Beautiful. What a lovely gift you have given and they have accepted. It seems the way it should be. God Blessings and peace to you all. Sincerely, Peg
 
I agree, texgirl. Peg said it best. You have given them a lovely gift and they are fortunate ot have you in their lives. Cindy
 
Hi,

I read through all the posts and I did not see this, but if someone else said it, please forgive me. My two cents:

I think choosing not to live has to do with quality of life but I also think it is the idea of being taken care of. That is not the same thing. It takes a lot of grace and strength to be a care giver, but it also takes, maybe even more, to be a "taker of care." When we give care we are sort of "in charge" and can "feel good" about what we are doing even in the most difficult moments. When we accept care we are not in control and we have to give it up to others. My sister lived with cancer for 12 years. She was quite the role model in the grace of being and letting others help her so she could live longer. However, she had her limit and the morning of her last day she woke up, sat up, looked at me and said. "I can't get out of bed anymore, you know what that means." She died three and 1/2 hours later. Her leg had broken again within it's cast when she was moved two days before.

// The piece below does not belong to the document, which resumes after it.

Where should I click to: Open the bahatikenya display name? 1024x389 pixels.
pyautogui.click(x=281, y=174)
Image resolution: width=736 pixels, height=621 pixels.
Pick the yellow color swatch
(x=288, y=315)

I don't know if I can really let others take care of me. Not working and just being is an art in itself. Is that quality of life? Maybe symantics but to accept care of others is a real gift too... God Bless, Peg

This is so true. I have been amazed at my mother's ability to accept care, and I know that it hasn't been easy for her. I think of that statement in "Tuesdays with Morrie" where Morrie says that the worst thing for him will be when he cannot wipe his own rear. It's like being a baby again, but also being aware of the dependency. And that's simply something that some people choose not to go through. It's definitely a personal choice, and I can't say for sure what I would choose in that situation.

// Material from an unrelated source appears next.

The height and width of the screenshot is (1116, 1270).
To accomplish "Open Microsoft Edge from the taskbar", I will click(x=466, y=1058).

Just a quick update on my mom: when she received the trach, we thought that she would be completely vent dependent for the rest of her life, but now she is slowly being weaned. Yesterday she was off the vent for 4 hours during which time she breathed completely on her own! They just started weaning her a few days ago, and she is already showing great progress. Our "new" goal is to have her be on the vent at night and then try to breathe as much as she can on her own during the day. There might be days where she needs more ventilation, but now at least we know that she can breathe on her own. When the vent is pumping air into her, I can feel her shoulder muscles contract, and that's also a sign that she still has quite a bit of muscle left in her upper body.

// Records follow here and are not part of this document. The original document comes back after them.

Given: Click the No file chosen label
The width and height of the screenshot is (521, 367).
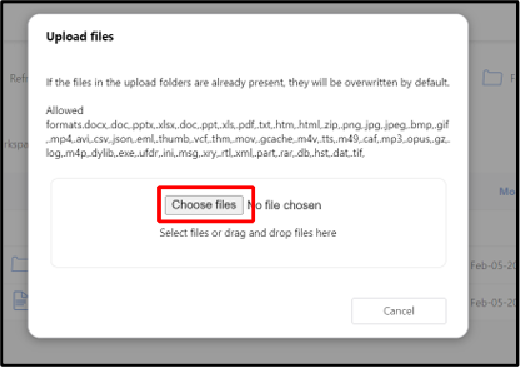Looking at the screenshot, I should (284, 205).
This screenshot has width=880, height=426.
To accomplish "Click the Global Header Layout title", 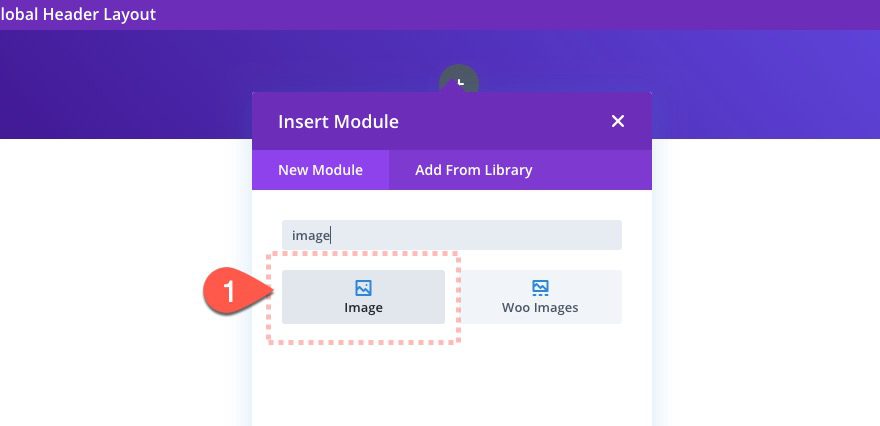I will tap(78, 15).
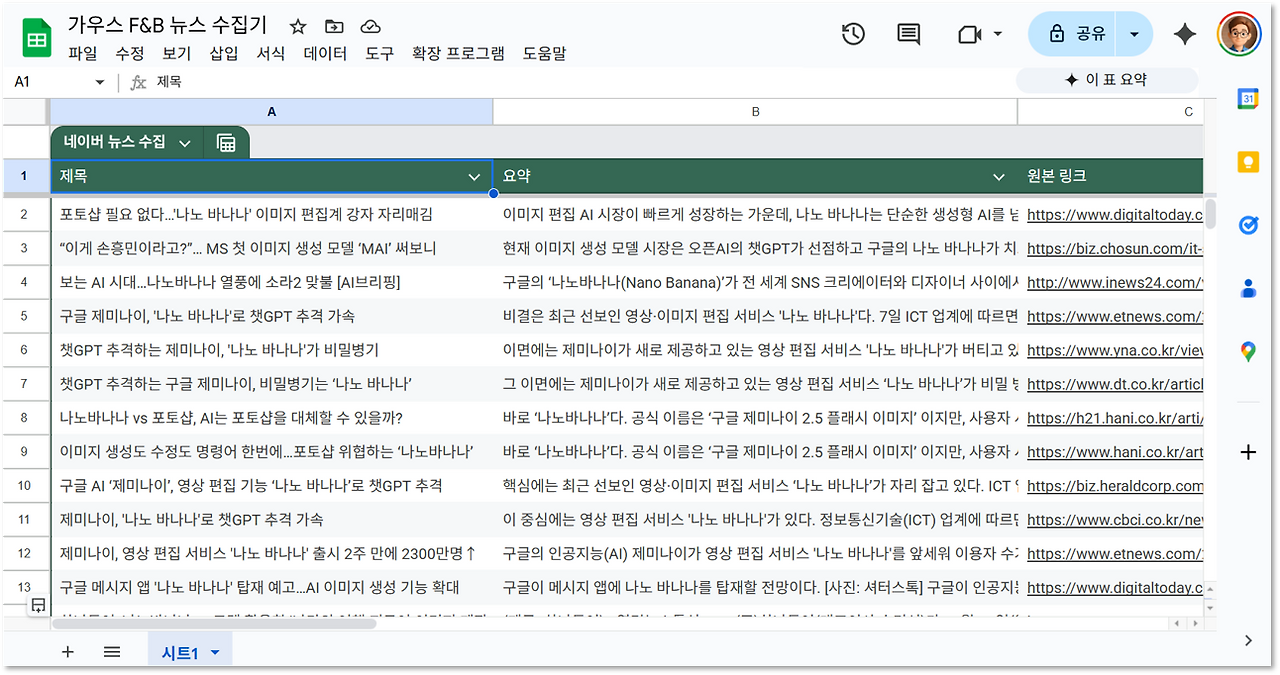Check document save status via cloud icon

369,27
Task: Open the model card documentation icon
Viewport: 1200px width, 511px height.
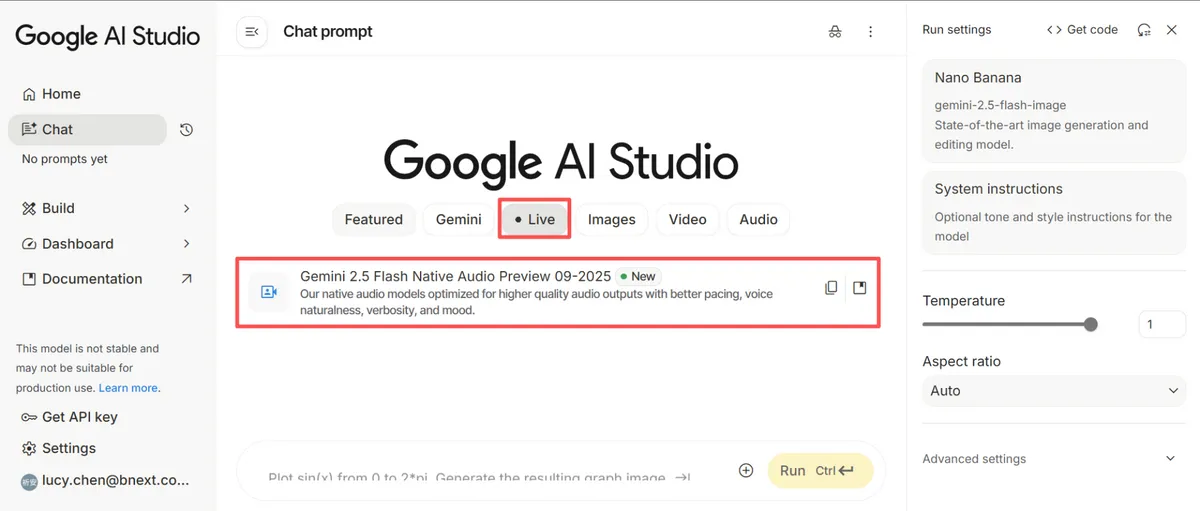Action: point(859,288)
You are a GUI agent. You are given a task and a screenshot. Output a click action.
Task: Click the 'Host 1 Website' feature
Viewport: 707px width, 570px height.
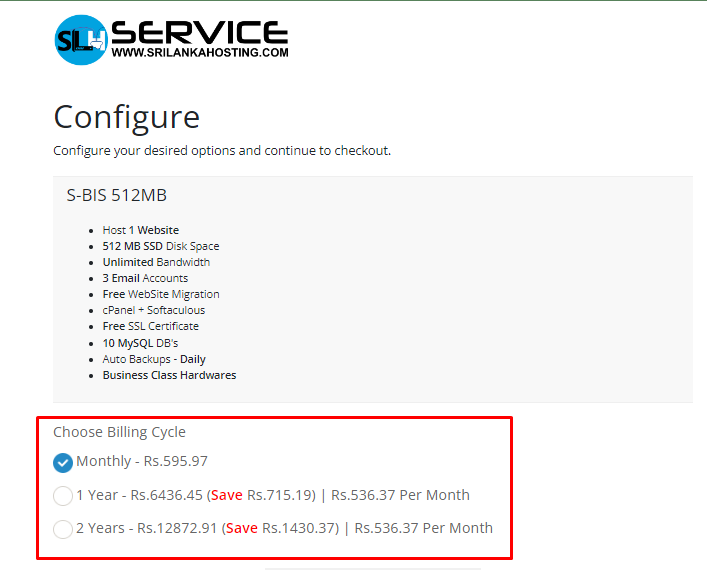[x=141, y=230]
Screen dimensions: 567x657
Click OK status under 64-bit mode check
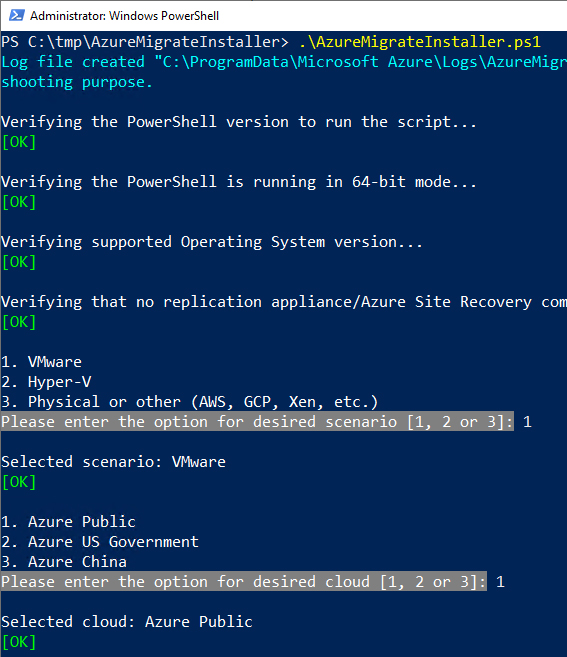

I hope that I have emphasized that the choice to vent is a personal one, and that we should respect everyone's individual decision. But I also wanted to share this latest news about my mom because I hope that those faced with this possibility will be aware that things can change over time. The pulmonologist at the ICU wasn't sure if my mom was a candidate for weaning, but now that she has recovered from the bronchitis, we can see her getting stronger. He said that the advantage of getting the trach is that she won't ever have to go through the intubation down the throat again, even if she could be weaned for now. Infections can make people seem weaker--that's even true for me without this devastating disease--so doctors might not be able to tell you exactly what to expect if you recover from pneumonia, bronchitis, or any other type of infection. A trach does not necessarily mean that you will be on a vent 24 hours a day. Sometimes the information that we hear/read is biased or limited, and I would hate for people to be making life decisions based on misinformation. This is still a life-changing ordeal for her, and she has her good days and bad. I can't say what will happen to anyone else, but I do think that these individual stories are helpful along with more statistical information from medical websites. In addition to the supportive aspect of this forum, the personal experiences are so helpful for me because I can see how everyone has different experiences with this disease. This reminds me that we can't predict what will happen next...
 
Wow Carolan....what a first post. Obviously alot of wisdom and concern for others. Make that the first post of many.